Contemporain des sophistes, Hérodote appliqua la causalité aux évènements de la société, se demandant « Pourquoi la guerre gréco-perse ? ». Tout en ne remettant pas en cause l’existence des dieux, il se pencha sur les passions humaines, seules responsables du cours des évènements. Il ne présenta jamais la victoire des Grecs comme le fruit d’une décision divine, contrairement aux Perses pour qui les dieux décidaient de tout.

Hérodote connut les enseignements des grands sages d’Asie Mineure et suivit leurs leçons, ce qui contribua à sa conception moderne du récit historique. Il prit conscience qu’il devait écrire une histoire globale, dans un monde bipolaire (les Grecs et les Barbares), s'intéressant à tous les aspects du monde connu et du comportement humain.

Les Difficultés d'Hérodote : Temps et Représentation de la Terre

Pour construire un récit de cette ampleur, Hérodote dut créer des cadres géographique et chronologique qui n’existaient pas. Il se heurta à deux difficultés considérables d’ordre conceptuel : le temps et la représentation de la terre.

Les Grecs étaient relativement pauvres en matière de datation. Hérodote, en bon ionien, construisit son récit sur les règnes des rois barbares, ce qui permit de rattacher sa chronologie à d’autres évènements de façon précise.

Pour la représentation de la terre, Hérodote reprit les trois divisions classiques : l’Europe, l’Asie et l’Afrique. Il s’intéressa plus aux hommes, aux particularités de chacun des peuples rencontrés, qu’aux formes générales de la terre, se faisant ethnologue et faisant de la politique le sujet de l’histoire.

Hérodote et la Politique : Une Clé Essentielle

Pour Hérodote, le mot « barbare » n’était pas péjoratif. Il était sensible aux qualités des Perses. Pour lui, le régime politique distinguait les Grecs et les Barbares. Les Grecs vivaient dans une cité obéissant au nomos, la loi, qui faisait leur force. Selon Hérodote, ce fut le nomos qui permit aux Grecs de l’emporter contre les Perses, affaiblis par leur système monarchique. Le nomos était une cohésion sociale fondée sur la certitude que l’ordre était juste et rassemblait l’ensemble de la société.

L’attention portée par Hérodote aux régimes politiques, aux institutions et à leurs conséquences sur la société rend largement compte de la naissance du genre historique.

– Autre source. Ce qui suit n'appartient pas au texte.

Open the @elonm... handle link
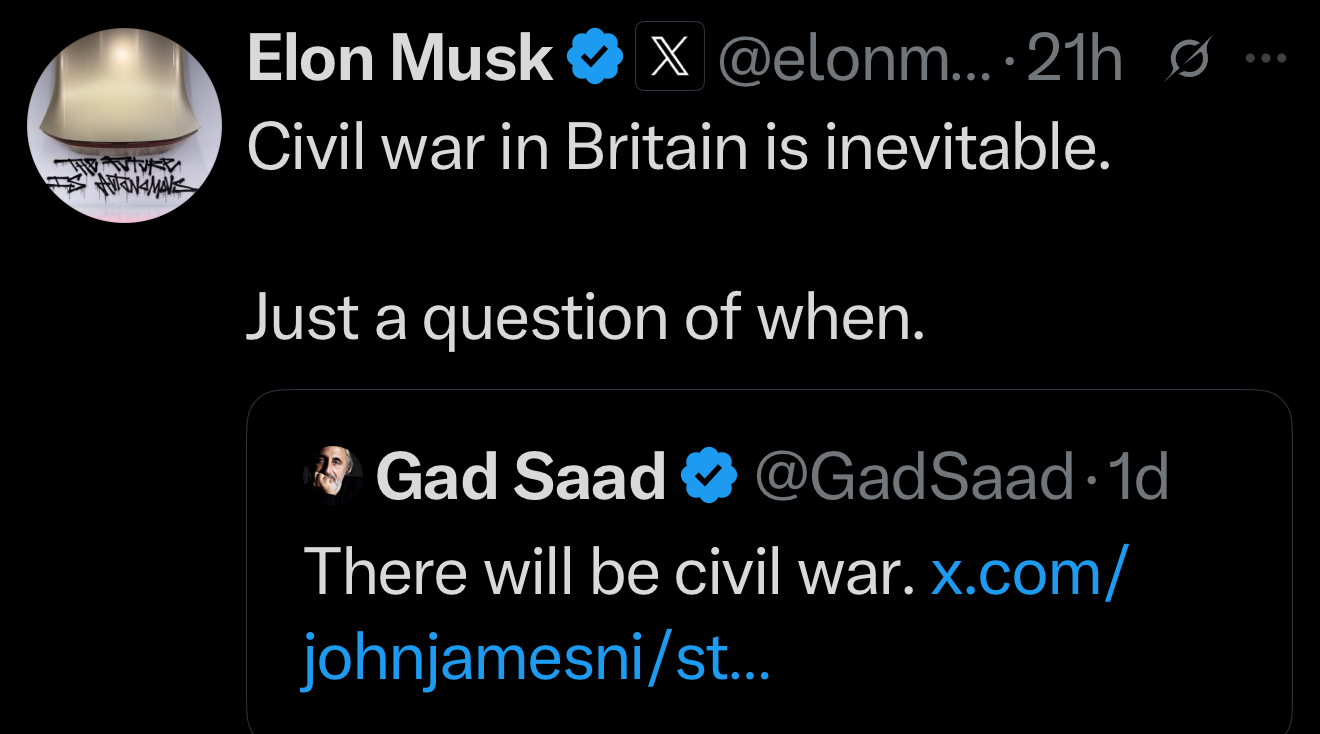This screenshot has height=734, width=1320. pyautogui.click(x=853, y=59)
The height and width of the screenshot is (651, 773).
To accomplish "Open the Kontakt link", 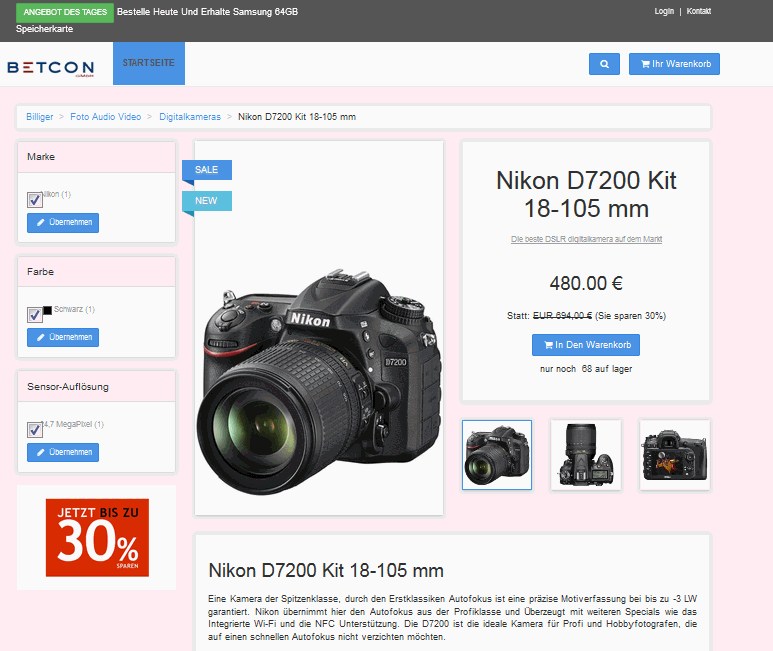I will coord(699,11).
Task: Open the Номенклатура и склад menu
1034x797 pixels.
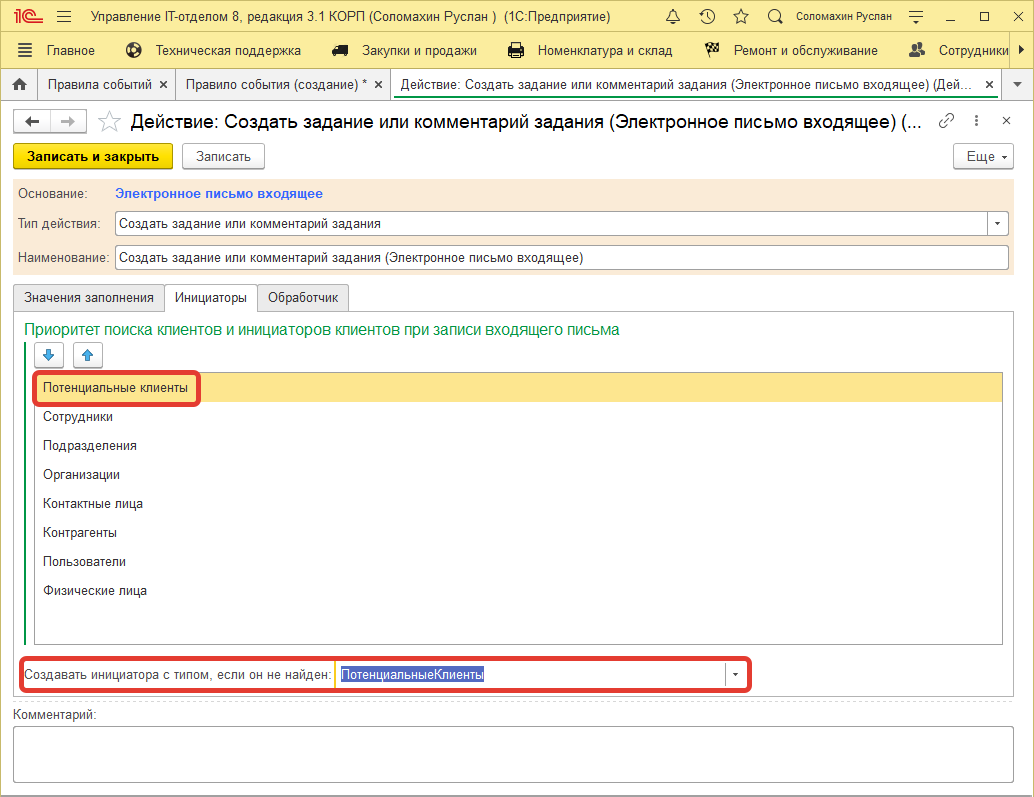Action: coord(603,49)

Transmission du Texte d'Hérodote

L'Enquête d'Hérodote, très lue par ses contemporains, eut beaucoup de successeurs. Transmise par les Athéniens, les bibliothécaires d’Alexandrie, les grands copistes de l’époque byzantine et les lettrés occidentaux, elle nous est parvenue complète, sous une forme admirablement conservée.

Athènes, Berceau de la Révolution Intellectuelle

Au Ve siècle avant notre ère, Athènes est le lieu d'une révolution intellectuelle et scientifique. Les sophistes, intellectuels itinérants, remettent en cause les certitudes établies et libèrent l'éducation du poids de la tradition religieuse. Protagoras affirme que « L'homme est la mesure de toutes choses », soulignant la relativité de la connaissance humaine. Cette liberté de pensée n'est pas sans danger, comme le montre la condamnation de Socrate pour impiété.

Athènes est le théâtre d'une compétition entre penseurs et le lieu où s'inventent les disciplines du savoir, comme la philosophie ou l'histoire. Son régime démocratique crée les conditions d'un intense débat d'idées.